DATA EXCERPTS
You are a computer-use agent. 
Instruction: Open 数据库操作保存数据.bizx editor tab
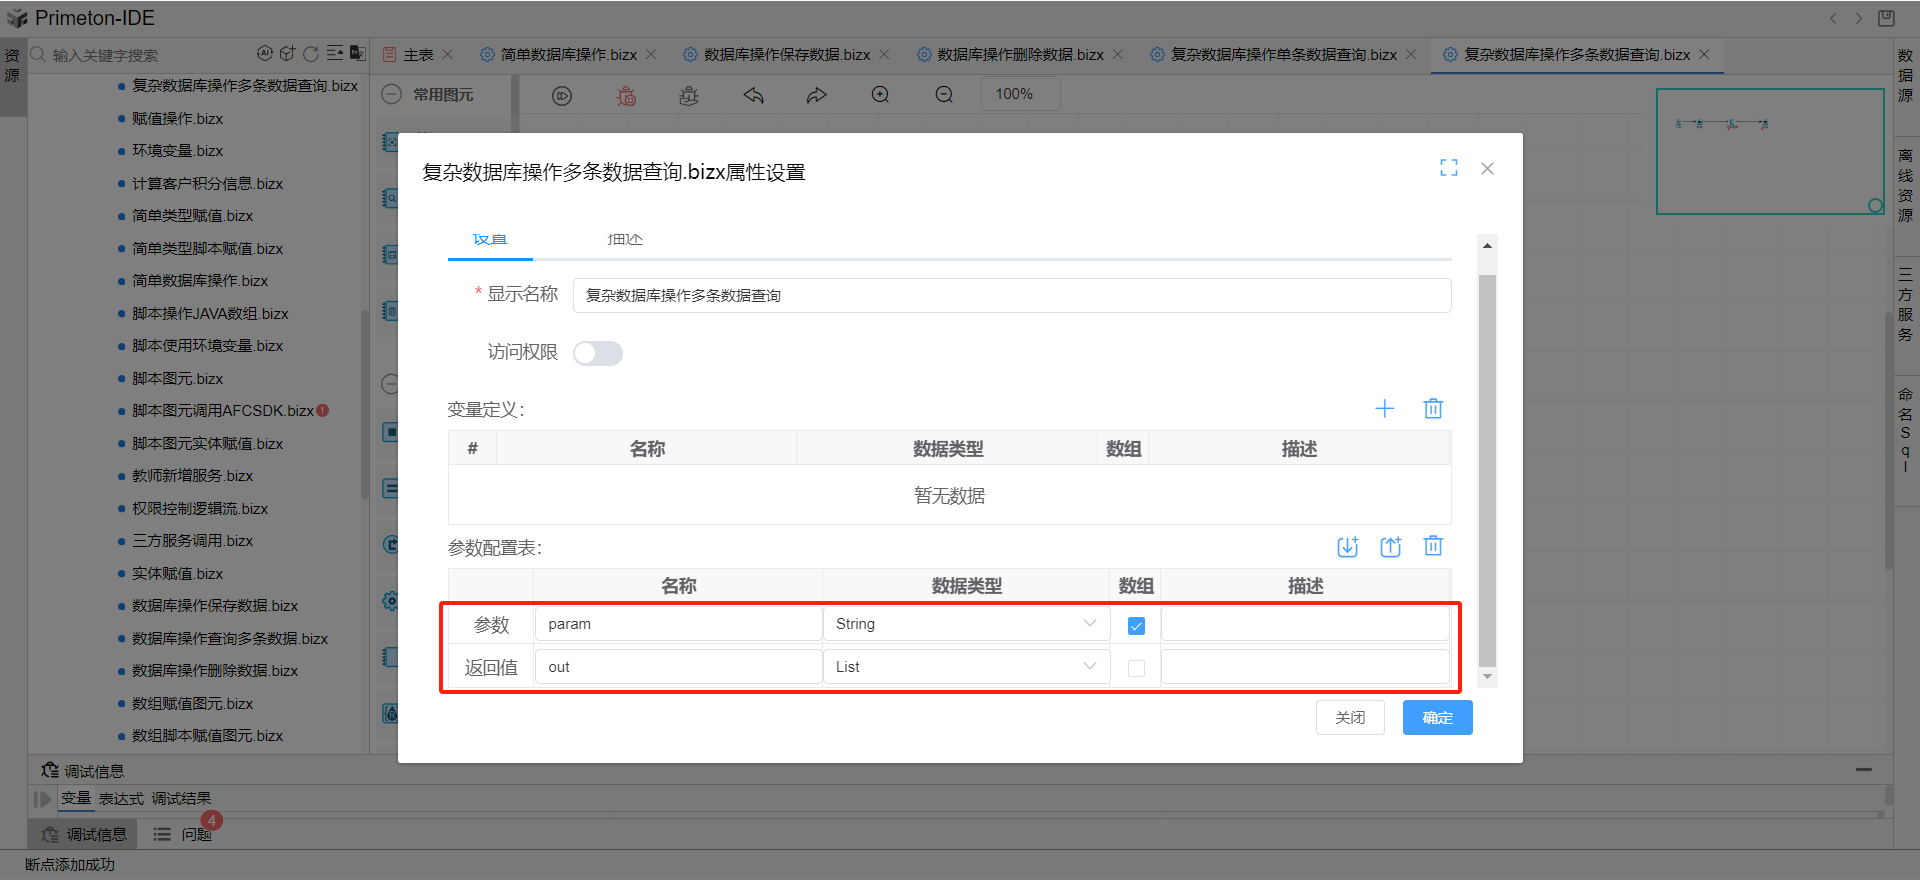pyautogui.click(x=786, y=55)
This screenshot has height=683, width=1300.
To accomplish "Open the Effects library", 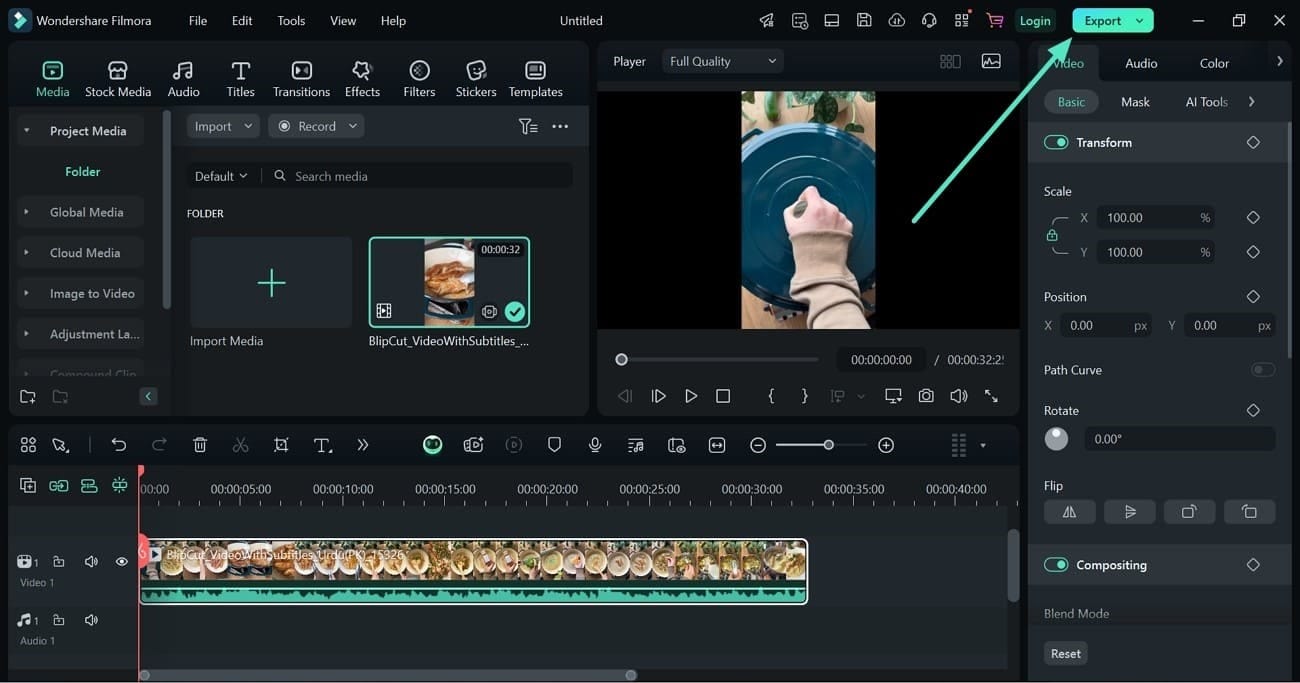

DIRECTIONS FOR THIS TASK
Set down each line of the records above word for word, omitting the pictures.

OUTPUT FOR THIS EXERCISE
You are a computer-use agent. 
Instruction: Open 数据库操作保存数据.bizx editor tab
pyautogui.click(x=786, y=55)
This screenshot has height=683, width=1300.
To accomplish "Open the Effects library", 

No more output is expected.